Лист абсолютно чист. Я хотел написать об истории кофе, но мой разум полон дыма и черных негритят с увеличенными животами. Покалывание в районе левой подмышки. Соматические передряги.
Неужели прекрасная Елена не появиться сегодня вечером? Иона-Джон пререкается с официантом – между ними стойка с десертами.
Сколько усилий требуется, чтобы допить этот кофе? Кремовая чашка стала необъяснимо тяжелой – с трудом отрываю ее от стола и подношу к губам. Ощущаю прилив свинца в шее, потом в затылке. Тяжесть во всем теле, кажется, я стал камнем. 
Был бы аллергиком, не стал бы кофеманом. Иван чуть ли не дышит мне в лицо – серо-красные щеки приближаются ко мне и черные губы готовятся меня поглотить.

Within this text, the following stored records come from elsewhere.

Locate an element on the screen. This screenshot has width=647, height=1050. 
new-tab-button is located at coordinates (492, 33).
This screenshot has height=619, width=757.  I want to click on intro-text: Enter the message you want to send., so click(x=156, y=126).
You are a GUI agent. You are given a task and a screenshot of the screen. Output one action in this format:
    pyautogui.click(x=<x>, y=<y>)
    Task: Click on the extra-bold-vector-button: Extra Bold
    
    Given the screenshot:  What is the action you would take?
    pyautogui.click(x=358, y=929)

Поехать в Бразилию, гнуть спину на плантациях – искупить коллективную вину.  Для начала неплохо. Возвращаться в прогнившую хижину, мучиться от головных болей, выпивать крепкий кофе, приготовленный беззубой негритянкой в засаленном сарафане. И ходить всю ночь с раскрытыми глазами, слушая цикад. А потом меня отвезут в городскую больницу с воспалением легких или с приступом малярии.

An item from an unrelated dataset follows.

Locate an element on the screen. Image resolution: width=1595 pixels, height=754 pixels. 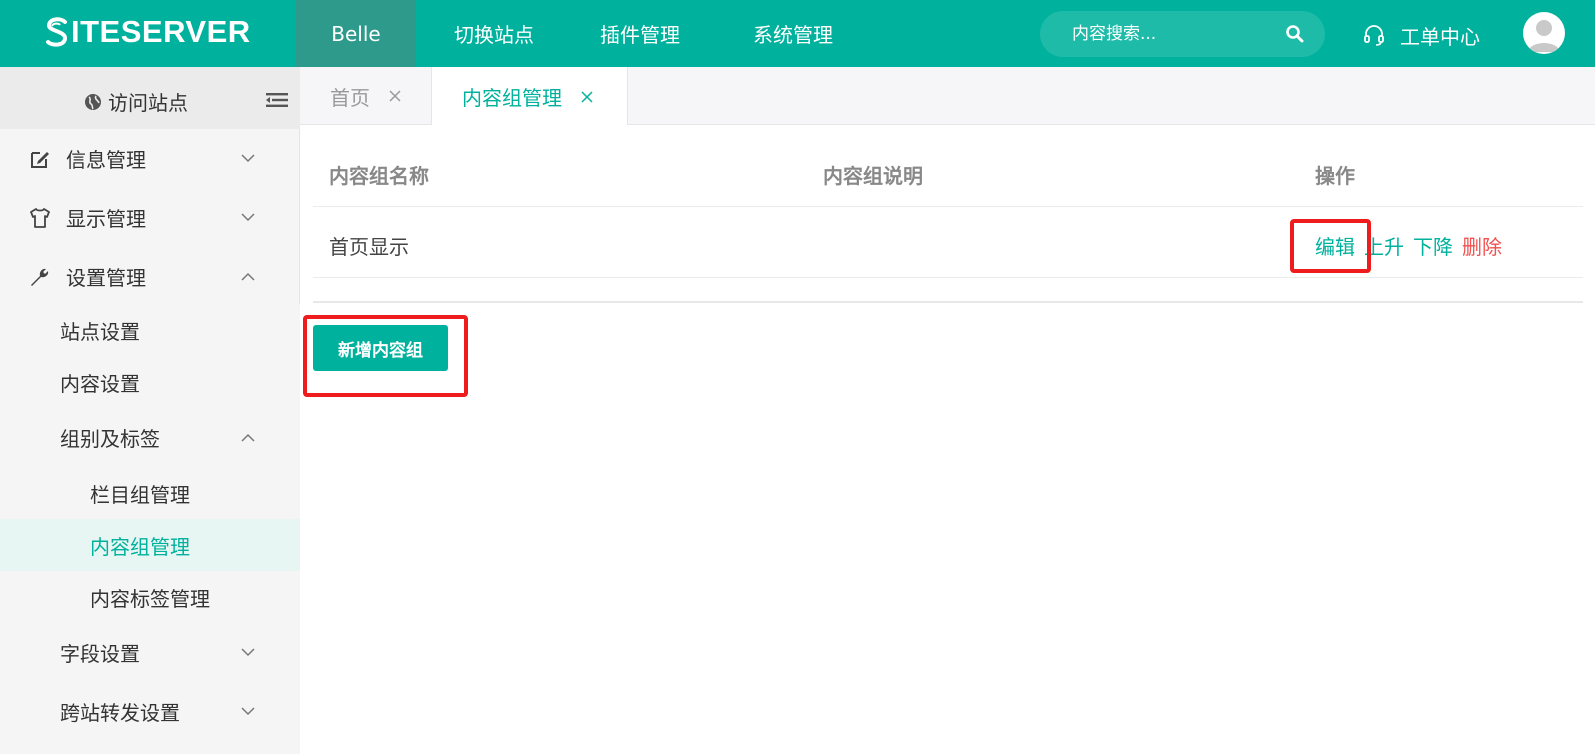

Будут нести на хрупких носилках мимо низких домов, прыгая через лужи, и высокие негры будут задумчиво провожать взглядом…
Спокойствие или кататония?
Кто-то кричит мне, что будущее за Старбакс – за ухоженными безликими кафе. Я брал там капуччино, в нем было столько пены! В самый раз для хорошего бритья! – продолжает кто-то кричать.               
Мы здесь сидим, чтобы нас не настигло обыкновенное безумие. Выйдешь за дверь и… лучше не выходить.
Надо выбираться из душной атмосферы, из этих окрашенных в кофейный цвет стен, сквозь дым и резкий смех, минуя сотню глаз. История кофе – это рассказ кофемана, полный дрожащих пальцев и потоков слюны.
Я получил страх, мама.   
Меня выносят, схватив за руки, мои прекрасные друзья. Порция солнечного света. Я слепну и падаю на сухой асфальт. Мы возвращаемся в обыкновенное безумие. Всегда так. Так.